[PASSAGE — start]
Thanks. If I was also in persistent AF then I think my approach would be different. As you said previously, we are all affected differently. That is why I just relate my own experiences so others can cherry pick the information they find useful.
it may be a mix , but if you drop the Flec dosage you will find out as I did and was v quickly back to having episodes upped the dosage and they were gone. BTW dont reduce the dosage without advice.
I could not agree any more Peter. I wish this advice had been available to myself five years ago. Even though I was under a cardiologist, there was never a recommendation that I should see an EP. I didn't even know that an EP existed. On a regular visit to see the cardiologist in September ( I saw a different doctor ), I was immediately referred to an EP. Come December the 1st I was in Barts, having an ablation.
Well I was lucky that I had an enlightened GP. I had been picked up as being (persistent) AF during an eye operation and then she was the one who said about going straight to an EP. I would have been none the wiser if she had sent me to a cardiologist. I think that the trouble with some cardiologists is that they regard EPs as the new kids on the block as they have not been around as long nor are there as many EPs.
Was the cardiologist at Barts or not? I am under Dr Earley at Barts.
A few points Craggy in case it helps, as we seem to have similar AF occurrences and a similar approach to deal with it:
You don't say what your regular pulse was before drugs, mine was always around 60 with 120/70 BP and after going on just Flecainide the pulse dropped 5 points, BP unchanged. As I was 60 then (almost 2 yrs ago) with Lone AF my cardiologist didn't put me on anything else as he said it would lower my BP/pulse too much. The experts here know about bisoprolol but I would check whether that can be dropped first.
Next re the Mg supplement, that may need to be balanced with 100mg/day Lamberts CoQ10 after checking its not going to contraindicate with the Rivaroxaban. My Naturopath put me on Mg & CoQ10 as Mg relaxes and CoQ10 strengthens the heart - maybe your pulse is dropping because the Mg is relaxing it too much. In the early days, the Mg supplement at night used to virtually knock me out, now less so.
In the first year of Flecainide, I had tired days but after 20 months these seem to have gone. Incidentally, I used to get odd days when I would be peeing every 10 mins or so (usually in the afternoon), which somebody here pointed out is the heart giving off the AF enzyme but AF itself is stopped with the Flec. That's stopped too.
As you know from previous posts, I have addressed every lifestyle change man has ever thought of! I think this has helped. Currently, I feel fine but my cardiologist still wants me to stay on the 200mg/day Flecainide, whilst giving me the OK to reduce to 150mg with the warning AF may restart. My view now is that I will stay on Flec for another 3 months making 2 years ( as advised from personal experience by a cardiologist speaker privately at the 2014 AF conference) and if everything good at that point go down to 150mg/day.
I don't share others enthusiasm for EP's advice or ablations and plan to postpone both.
interesting that reflects some of my experience - have been on 100-150 a day Flec for 5 years with very few AF episodes - my resting pulse is about 50 - I have to up the Flec if I am ill in any way but this usually works - my Cardiologist refers to this as a small dosage and has advised me to keep on this course to see if there is a more certain outcome from ablations or some other development. I do not find the Flec difficult to tolerate.
Thanks. Pre-medication, my pulse and BP figures were very similar to yours (maybe a shade higher).
Your comments about the magnesium supplement are interesting. Following a talk with a nutritionist earlier today I plan to explore 'plant derived minerals' and Selenium.
Please keep us updated, in due course, with the outcome of you reducing your Flecainide dose.
[PASSAGE — finish]
▶ **ACTIVITY**
Can you copy the AF forum thread word for word, from "In the first" down to "That's stopped too."? You won't need the data that follows.
[DATA EXTRACT — start]
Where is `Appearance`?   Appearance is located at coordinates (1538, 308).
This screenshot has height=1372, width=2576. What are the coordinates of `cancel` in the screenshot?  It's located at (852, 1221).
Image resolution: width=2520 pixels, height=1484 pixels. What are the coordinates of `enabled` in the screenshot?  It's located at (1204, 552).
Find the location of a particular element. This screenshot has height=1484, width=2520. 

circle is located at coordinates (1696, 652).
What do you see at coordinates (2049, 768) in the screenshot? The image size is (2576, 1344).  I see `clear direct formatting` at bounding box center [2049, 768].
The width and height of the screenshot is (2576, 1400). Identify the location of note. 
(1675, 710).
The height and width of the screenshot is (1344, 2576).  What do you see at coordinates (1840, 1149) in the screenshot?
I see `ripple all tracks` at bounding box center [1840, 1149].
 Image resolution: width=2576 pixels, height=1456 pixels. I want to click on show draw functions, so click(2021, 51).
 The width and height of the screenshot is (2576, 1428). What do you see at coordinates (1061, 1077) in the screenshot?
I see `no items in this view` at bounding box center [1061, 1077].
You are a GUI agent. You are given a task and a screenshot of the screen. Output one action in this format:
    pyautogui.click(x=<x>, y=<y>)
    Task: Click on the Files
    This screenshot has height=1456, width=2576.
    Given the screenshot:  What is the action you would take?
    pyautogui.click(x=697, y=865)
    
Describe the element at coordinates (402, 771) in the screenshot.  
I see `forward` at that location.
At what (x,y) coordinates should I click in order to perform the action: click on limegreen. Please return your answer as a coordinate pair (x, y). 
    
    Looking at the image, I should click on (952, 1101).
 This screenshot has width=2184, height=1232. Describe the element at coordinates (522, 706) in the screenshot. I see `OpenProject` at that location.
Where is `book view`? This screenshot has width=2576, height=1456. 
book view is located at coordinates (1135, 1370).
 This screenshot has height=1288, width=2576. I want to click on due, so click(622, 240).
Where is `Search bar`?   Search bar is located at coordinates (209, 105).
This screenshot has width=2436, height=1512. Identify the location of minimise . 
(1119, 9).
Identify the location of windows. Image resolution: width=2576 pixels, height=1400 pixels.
[DATA EXTRACT — finish]
▶ **TASK RESPONSE**
In the first year of Flecainide, I had tired days but after 20 months these seem to have gone. Incidentally, I used to get odd days when I would be peeing every 10 mins or so (usually in the afternoon), which somebody here pointed out is the heart giving off the AF enzyme but AF itself is stopped with the Flec. That's stopped too.